• _Goal of the exercise_
For the entries below, repeat exactly each line starting with the one that contains "1230x912 pixels." and going on through the one that contains "The width and height of the screenshot is (462, 300).", and no others.
Segment Open
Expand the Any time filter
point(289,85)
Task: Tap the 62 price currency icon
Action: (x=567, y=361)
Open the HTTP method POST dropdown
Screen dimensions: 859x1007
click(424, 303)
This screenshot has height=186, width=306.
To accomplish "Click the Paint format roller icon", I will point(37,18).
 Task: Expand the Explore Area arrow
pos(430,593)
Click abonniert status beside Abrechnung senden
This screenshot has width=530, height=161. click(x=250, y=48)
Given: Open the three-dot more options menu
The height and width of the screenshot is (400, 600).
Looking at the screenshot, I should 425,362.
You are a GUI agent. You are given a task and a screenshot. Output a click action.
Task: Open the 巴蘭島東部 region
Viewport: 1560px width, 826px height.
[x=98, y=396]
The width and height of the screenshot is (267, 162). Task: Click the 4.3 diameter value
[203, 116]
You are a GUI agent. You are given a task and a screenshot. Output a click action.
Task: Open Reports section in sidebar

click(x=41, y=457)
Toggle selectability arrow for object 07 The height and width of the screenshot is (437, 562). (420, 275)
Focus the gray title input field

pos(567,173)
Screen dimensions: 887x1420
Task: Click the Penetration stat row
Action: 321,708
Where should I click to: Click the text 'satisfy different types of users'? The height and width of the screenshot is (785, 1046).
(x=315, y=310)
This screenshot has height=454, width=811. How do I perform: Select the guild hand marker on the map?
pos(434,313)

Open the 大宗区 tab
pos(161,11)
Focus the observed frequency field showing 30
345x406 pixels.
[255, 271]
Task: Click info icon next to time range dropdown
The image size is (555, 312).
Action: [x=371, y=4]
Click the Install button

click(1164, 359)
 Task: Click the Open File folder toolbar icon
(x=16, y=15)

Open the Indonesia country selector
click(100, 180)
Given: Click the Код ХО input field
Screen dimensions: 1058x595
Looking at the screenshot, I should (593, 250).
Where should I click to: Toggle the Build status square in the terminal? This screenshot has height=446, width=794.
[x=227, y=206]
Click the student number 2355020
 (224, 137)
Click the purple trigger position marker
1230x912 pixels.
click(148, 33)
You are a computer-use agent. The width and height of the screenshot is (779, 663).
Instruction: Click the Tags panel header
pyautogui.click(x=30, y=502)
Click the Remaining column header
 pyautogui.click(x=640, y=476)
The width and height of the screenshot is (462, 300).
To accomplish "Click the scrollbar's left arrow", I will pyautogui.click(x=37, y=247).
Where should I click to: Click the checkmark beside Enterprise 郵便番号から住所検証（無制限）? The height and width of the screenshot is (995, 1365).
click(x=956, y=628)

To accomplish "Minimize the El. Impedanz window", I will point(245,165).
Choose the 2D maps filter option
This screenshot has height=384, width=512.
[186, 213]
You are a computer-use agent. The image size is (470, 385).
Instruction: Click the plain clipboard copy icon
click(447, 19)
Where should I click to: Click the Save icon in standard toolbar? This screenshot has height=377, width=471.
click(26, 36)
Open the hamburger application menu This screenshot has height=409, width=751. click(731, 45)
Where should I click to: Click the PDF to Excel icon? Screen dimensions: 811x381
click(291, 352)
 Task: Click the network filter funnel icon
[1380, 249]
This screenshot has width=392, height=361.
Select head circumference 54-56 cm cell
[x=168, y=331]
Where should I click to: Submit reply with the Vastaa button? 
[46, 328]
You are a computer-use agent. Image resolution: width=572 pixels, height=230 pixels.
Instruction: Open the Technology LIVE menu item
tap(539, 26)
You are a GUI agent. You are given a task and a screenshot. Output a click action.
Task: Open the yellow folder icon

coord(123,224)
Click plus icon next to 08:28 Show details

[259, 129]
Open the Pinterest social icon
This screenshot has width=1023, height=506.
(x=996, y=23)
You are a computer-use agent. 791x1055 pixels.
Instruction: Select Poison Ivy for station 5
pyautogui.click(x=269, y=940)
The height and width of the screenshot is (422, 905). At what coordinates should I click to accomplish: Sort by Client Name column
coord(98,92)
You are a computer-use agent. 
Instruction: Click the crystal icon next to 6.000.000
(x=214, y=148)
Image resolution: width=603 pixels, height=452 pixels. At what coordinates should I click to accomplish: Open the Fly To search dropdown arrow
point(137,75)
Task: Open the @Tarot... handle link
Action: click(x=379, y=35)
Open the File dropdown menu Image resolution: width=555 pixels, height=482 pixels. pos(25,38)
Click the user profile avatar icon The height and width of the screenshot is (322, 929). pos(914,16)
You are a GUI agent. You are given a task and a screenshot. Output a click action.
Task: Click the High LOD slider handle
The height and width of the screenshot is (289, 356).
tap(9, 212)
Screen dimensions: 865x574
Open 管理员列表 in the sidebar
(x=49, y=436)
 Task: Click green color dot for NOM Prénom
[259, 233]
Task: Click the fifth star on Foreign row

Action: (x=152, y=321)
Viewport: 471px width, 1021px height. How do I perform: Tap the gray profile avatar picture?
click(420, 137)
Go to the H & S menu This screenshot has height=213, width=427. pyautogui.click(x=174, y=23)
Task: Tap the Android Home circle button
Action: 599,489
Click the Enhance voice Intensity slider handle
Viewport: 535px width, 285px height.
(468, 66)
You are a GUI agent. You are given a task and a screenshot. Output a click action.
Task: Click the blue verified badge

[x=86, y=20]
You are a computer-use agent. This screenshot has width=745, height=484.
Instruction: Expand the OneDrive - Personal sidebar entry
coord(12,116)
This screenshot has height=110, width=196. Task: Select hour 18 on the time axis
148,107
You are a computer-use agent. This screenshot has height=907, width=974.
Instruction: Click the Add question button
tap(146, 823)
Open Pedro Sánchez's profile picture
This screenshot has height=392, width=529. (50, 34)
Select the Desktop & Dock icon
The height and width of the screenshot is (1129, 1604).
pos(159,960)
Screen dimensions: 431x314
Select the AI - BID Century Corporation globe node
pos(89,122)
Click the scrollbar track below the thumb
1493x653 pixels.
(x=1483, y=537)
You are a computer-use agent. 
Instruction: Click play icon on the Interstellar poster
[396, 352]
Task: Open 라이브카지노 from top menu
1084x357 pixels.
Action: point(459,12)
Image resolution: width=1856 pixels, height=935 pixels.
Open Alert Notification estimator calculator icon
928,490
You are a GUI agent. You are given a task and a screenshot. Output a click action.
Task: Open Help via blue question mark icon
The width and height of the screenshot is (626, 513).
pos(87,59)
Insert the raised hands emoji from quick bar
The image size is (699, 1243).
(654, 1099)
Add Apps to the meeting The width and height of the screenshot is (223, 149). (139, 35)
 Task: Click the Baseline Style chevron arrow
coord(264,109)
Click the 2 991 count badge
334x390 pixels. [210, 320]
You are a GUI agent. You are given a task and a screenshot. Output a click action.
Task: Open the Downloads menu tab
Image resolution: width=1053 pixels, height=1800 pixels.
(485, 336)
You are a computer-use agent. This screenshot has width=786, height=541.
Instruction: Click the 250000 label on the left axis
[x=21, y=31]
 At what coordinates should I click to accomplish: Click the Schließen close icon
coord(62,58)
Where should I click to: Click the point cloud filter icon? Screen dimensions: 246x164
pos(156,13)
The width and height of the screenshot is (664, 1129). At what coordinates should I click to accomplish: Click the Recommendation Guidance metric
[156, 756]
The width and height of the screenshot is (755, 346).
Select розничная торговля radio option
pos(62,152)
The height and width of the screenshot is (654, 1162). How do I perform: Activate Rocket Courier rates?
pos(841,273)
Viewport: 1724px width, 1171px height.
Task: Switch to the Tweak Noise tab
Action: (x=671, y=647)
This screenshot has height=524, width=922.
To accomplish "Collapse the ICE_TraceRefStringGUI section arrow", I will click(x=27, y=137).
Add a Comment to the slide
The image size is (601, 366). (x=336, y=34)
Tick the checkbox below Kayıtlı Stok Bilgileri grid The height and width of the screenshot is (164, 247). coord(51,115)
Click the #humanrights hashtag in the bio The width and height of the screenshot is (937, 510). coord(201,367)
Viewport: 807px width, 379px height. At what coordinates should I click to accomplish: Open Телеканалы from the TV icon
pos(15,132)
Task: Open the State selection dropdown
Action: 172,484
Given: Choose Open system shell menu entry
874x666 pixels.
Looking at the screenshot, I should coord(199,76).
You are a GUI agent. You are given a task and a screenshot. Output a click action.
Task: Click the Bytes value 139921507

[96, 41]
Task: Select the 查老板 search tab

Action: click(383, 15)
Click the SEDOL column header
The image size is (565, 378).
Segment Closed
• _The completed task_
1230x912 pixels.
click(148, 33)
You are a computer-use agent. The width and height of the screenshot is (779, 663).
Instruction: Click the Tags panel header
pyautogui.click(x=30, y=502)
Click the Remaining column header
 pyautogui.click(x=640, y=476)
The width and height of the screenshot is (462, 300).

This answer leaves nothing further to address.